EXERCISE → The required output is an exact copy of the lines from the one containing "You are a computer-use" through the end of the entries below, with pictures removed.

DATASET →
[Start of section]
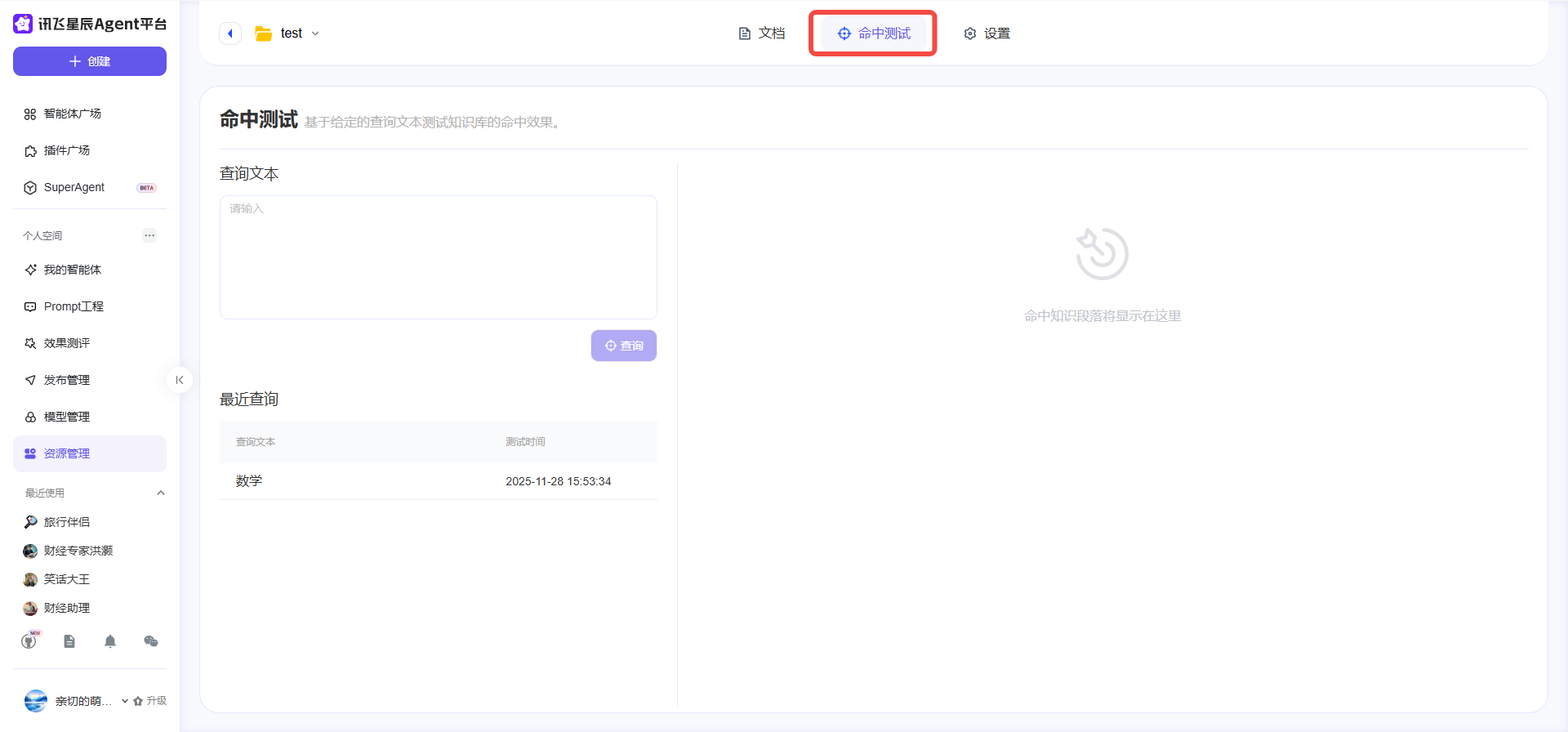This screenshot has height=732, width=1568.
Task: Click the back arrow next to test folder
Action: 230,33
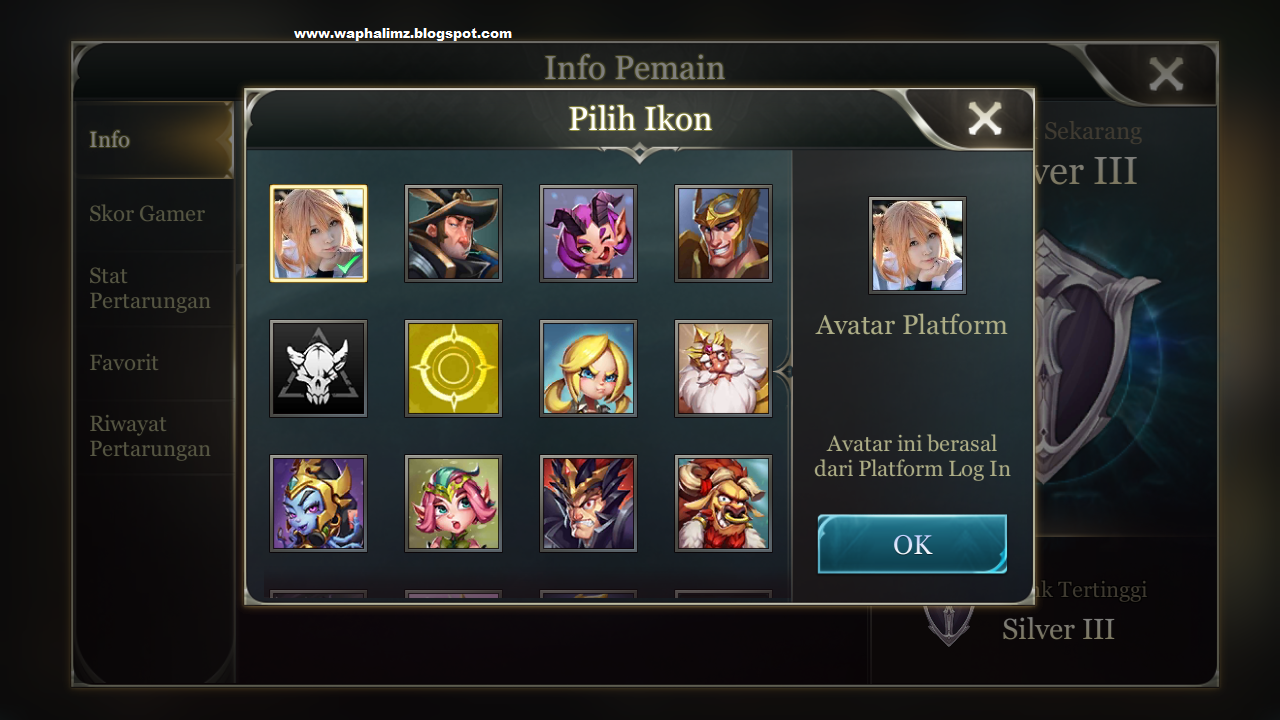
Task: Select the dark spiky-armored warrior icon
Action: click(588, 503)
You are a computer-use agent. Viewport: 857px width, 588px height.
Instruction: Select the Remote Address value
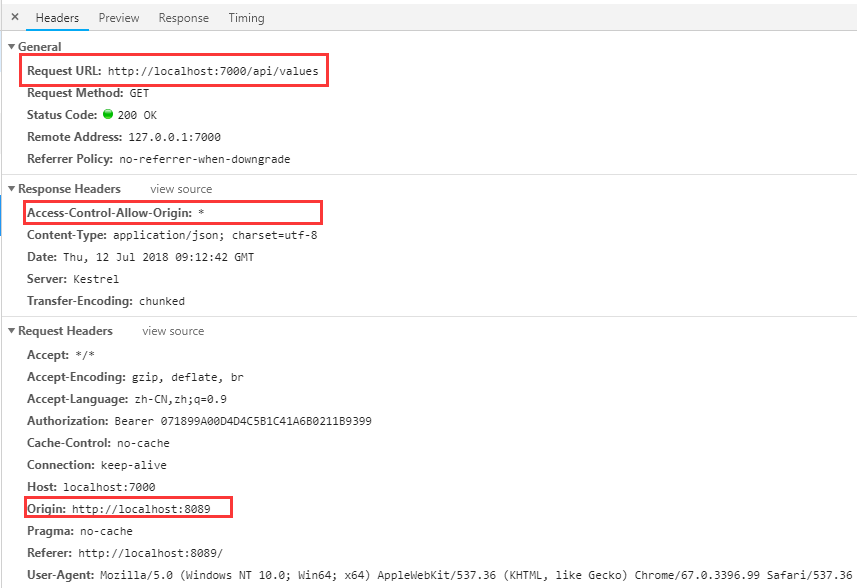174,137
[End of section]
THE COMPLETED TASK →
You are a computer-use agent. Viewport: 857px width, 588px height.
Instruction: Select the Remote Address value
174,137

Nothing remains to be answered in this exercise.